Osamu knows that Suna’s referencing that one fight he’d had with Atsumu, some time a few weeks ago, about his intentions to stop playing volleyball. He hadn’t told anyone other than the school counselor before he’d spilled to Atsumu, and then, well, then everyone else knew as well.

He still remembers the look in Suna’s eyes, not hurt really, but still, somewhat startled.

He leans in a little more. “Sorry I didn’t tell ya before 'Tsumu went and threw a fit.”

“It wasn’t my business.” _I don’t mind_ , he means, Osamu knows, and he knows it’s not a lie.

He closes the last couple of centimeters, presses his lips to the circle of Suna’s mouth, chaste and tasting of unscented chapstick, then separates.

“’S that weird?” he whispers. What is Suna willing to give him?
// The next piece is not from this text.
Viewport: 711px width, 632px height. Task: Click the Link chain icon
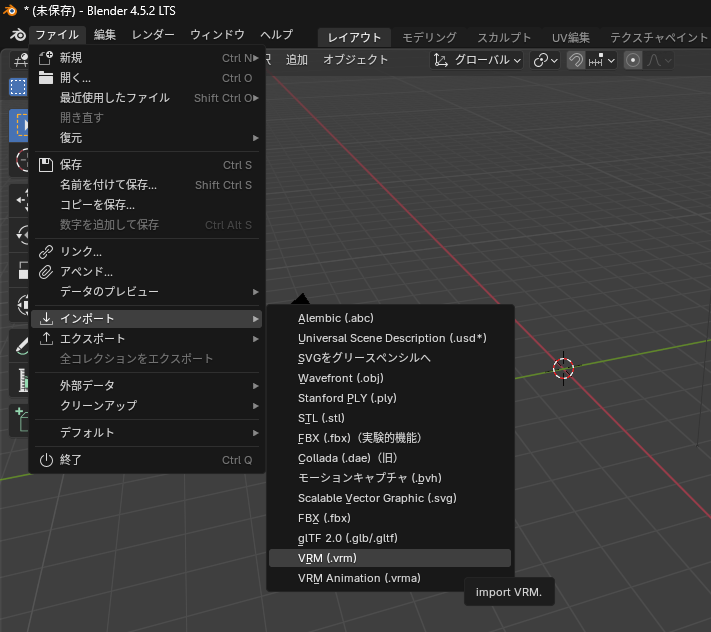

“The kissing?” Suna asks, and his brow is pinched together. He’s calculating, possible missteps, careful always, and doesn’t answer yet.

Osamu looks back, commits every single one of the other’s features to mind and remembers this moment.

_We don’t need things like memories._

“That I always want to kiss you. And that it’s you, specifically. Always,” he confesses. “Any of that.”

Suna’s gaze is unwavering, and Osamu breathes into his space. He smells like fresh laundry and dollar store shampoo and Osamu’s childhood bedroom.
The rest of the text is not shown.